Tag: amendments

Amending exemptions or schedules in a reopened case is not allowed in some courts

Amend Exemption in Reopened Bankruptcy? The Three Approaches

Amend Exemption in Reopened Bankruptcy? The Three Approaches

In a bankruptcy case where you already got the order of discharge and has been closed, can you go back and reopen the case to amend the exemptions to protect an asset? The answer is (say it with me): it depends.

The Scenario: Need to Reopen & and Amend Schedules

If you practice bankruptcy long enough, you know the situation. Debtor files bankruptcy, and somehow forgets that they had a cause of action and (potential) lawsuit against someone, and doesn’t disclose the potential asset.

Years later, defendant finds out about the bankruptcy, considers judicial estoppel, and for good measure, notifies the old bankruptcy trustee about the asset in the closed bankruptcy case.

Debtor then reopens the bankruptcy case, and amends the schedule of assets and exemptions and all is forgiven. No harm, no foul.

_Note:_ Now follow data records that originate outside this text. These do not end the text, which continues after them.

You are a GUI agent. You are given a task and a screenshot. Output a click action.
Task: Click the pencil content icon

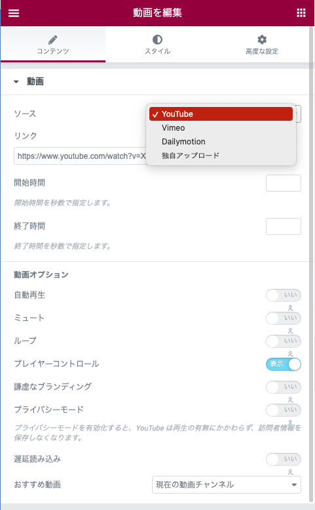click(x=52, y=40)
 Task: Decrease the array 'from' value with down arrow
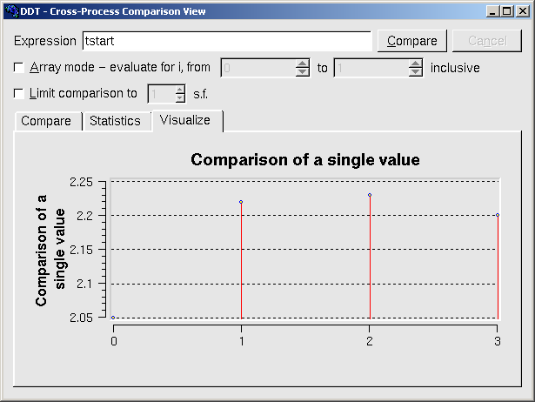pyautogui.click(x=302, y=72)
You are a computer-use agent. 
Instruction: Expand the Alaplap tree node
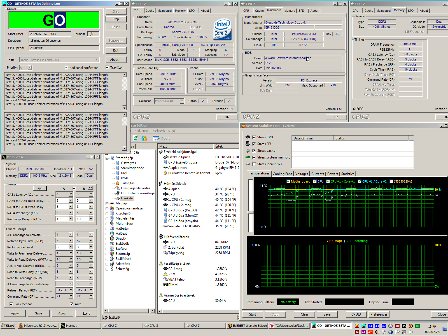[107, 204]
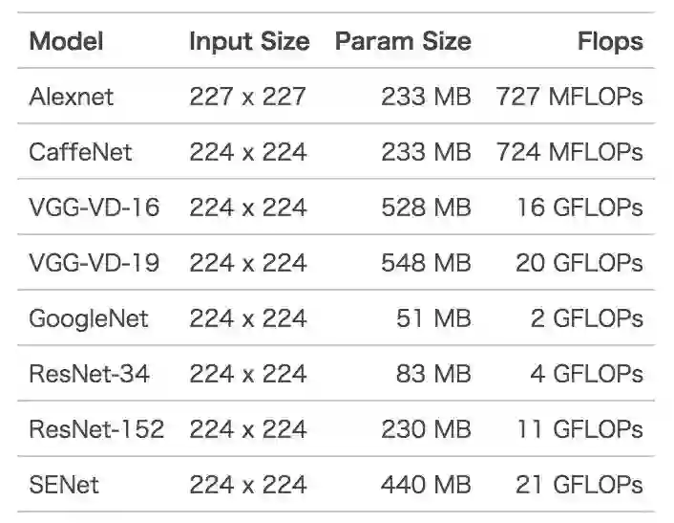The height and width of the screenshot is (523, 674).
Task: Select the 727 MFLOPs cell
Action: click(x=569, y=97)
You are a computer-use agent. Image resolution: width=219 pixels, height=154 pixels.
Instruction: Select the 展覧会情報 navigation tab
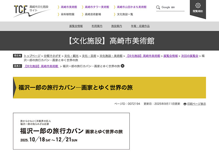click(76, 26)
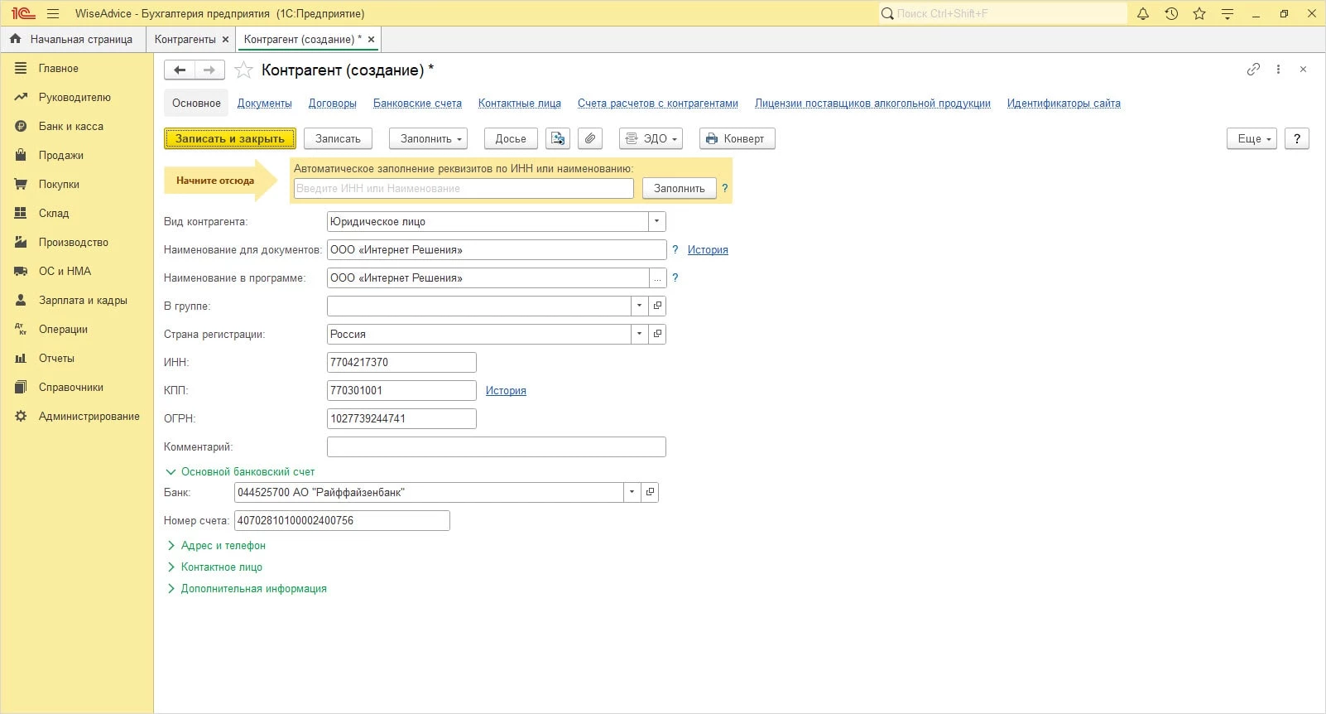Open notifications bell icon
This screenshot has width=1326, height=714.
click(1143, 13)
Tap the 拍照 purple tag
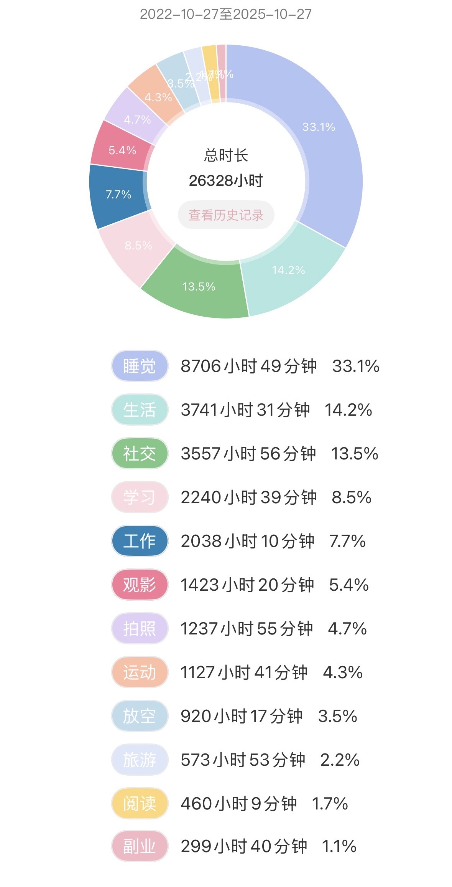Screen dimensions: 452x887 [140, 628]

Of course, this can also happen when you want to avoid the lien of a home with no equity at the time of an old case, using Section 522(f). This would lead to the need to reopen and amend Schedule C with a de minimis amount to show that the lien is impairing an exemption.  In re Higgins, 201 BR 965 (9th Cir BAP 1996)

The Problem: Can you Amend Exemptions after a Bankruptcy is Closed?

We start with one potential issue:  Rule 1009(a) of the Federal Rules of Bankruptcy Procedures says when a case can be amended. “A voluntary petition, list, schedule, or statement may be amended by the debtor as a matter of course at any time before the case is closed.”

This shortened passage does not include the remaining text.